Git-ignoring the .antigravitycli workspace state folder

Recently, I’ve been noticing an untracked .antigravitycli folder showing up in my Git status. I’ve seen this ever since I started using Antigravity for my personal projects—which was when the Gemini CLI stopped supporting personal accounts. I was curious: should I be committing this folder to my repository, or is it something that should be ignored?

It turns out it contains a JSON file tracking absolute paths of local checkouts and workspace permission settings (like allowWrite: true and folderUri: file:///Users/username/...). This kind of configuration is completely meaningless to be shared—it is just local state.

To get to the bottom of this, I tasked Antigravity with doing some research on itself. I had to guide it a bit because it initially gave me a very simple, high-level answer, and I wasn’t entirely convinced.

It first suggested a comparison with .vscode or .idea folders, but that’s an invalid comparison. Those directories can often hold shareable configurations (like tasks, debug launch settings, or extensions) that a team might want to version control.

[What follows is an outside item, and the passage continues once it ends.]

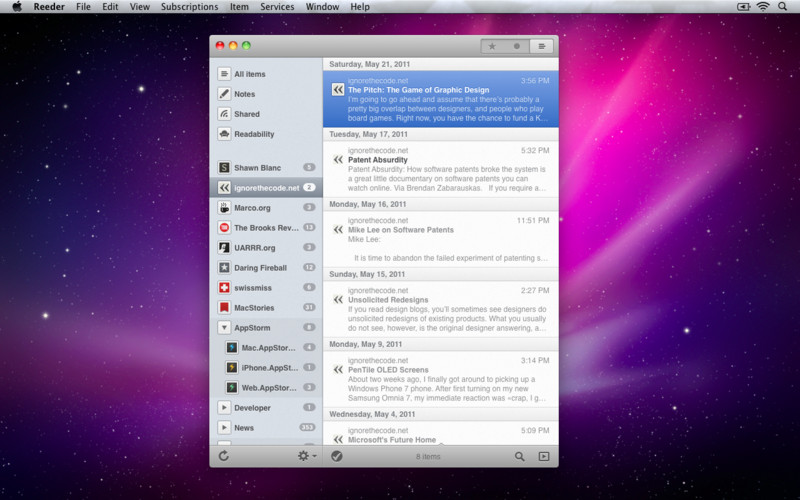Screen dimensions: 800x500
Task: Show unread items filter
Action: [x=516, y=46]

On the other hand, the .antigravitycli folder is strictly transient.

Here is the Anatomy of the .antigravitycli Folder:

  • Local resource tracking: It holds project resource configurations and workspace permission registries.
  • Session logs and history: It keeps trace logs for agents and local session states.
  • Transient nature: Modern versions of the Antigravity CLI register projects globally at ~/.gemini/antigravity-cli/cache/projects.json, making the local .antigravitycli directory mostly a transient runtime caching mechanism.

Because of this, the general convention is to never commit this folder to version control. To keep my git status clean, I added it to my .gitignore file:

# Antigravity CLI workspace state
.antigravitycli/

Unlike IDE config folders, all shareable configurations for Antigravity (like custom agents, skills, and rules) are stored in the .agents/ directory instead. So there is zero reason to ever commit .antigravitycli/.

That’s about it. I hope this helps keep your repositories clean when pairing with AI agents!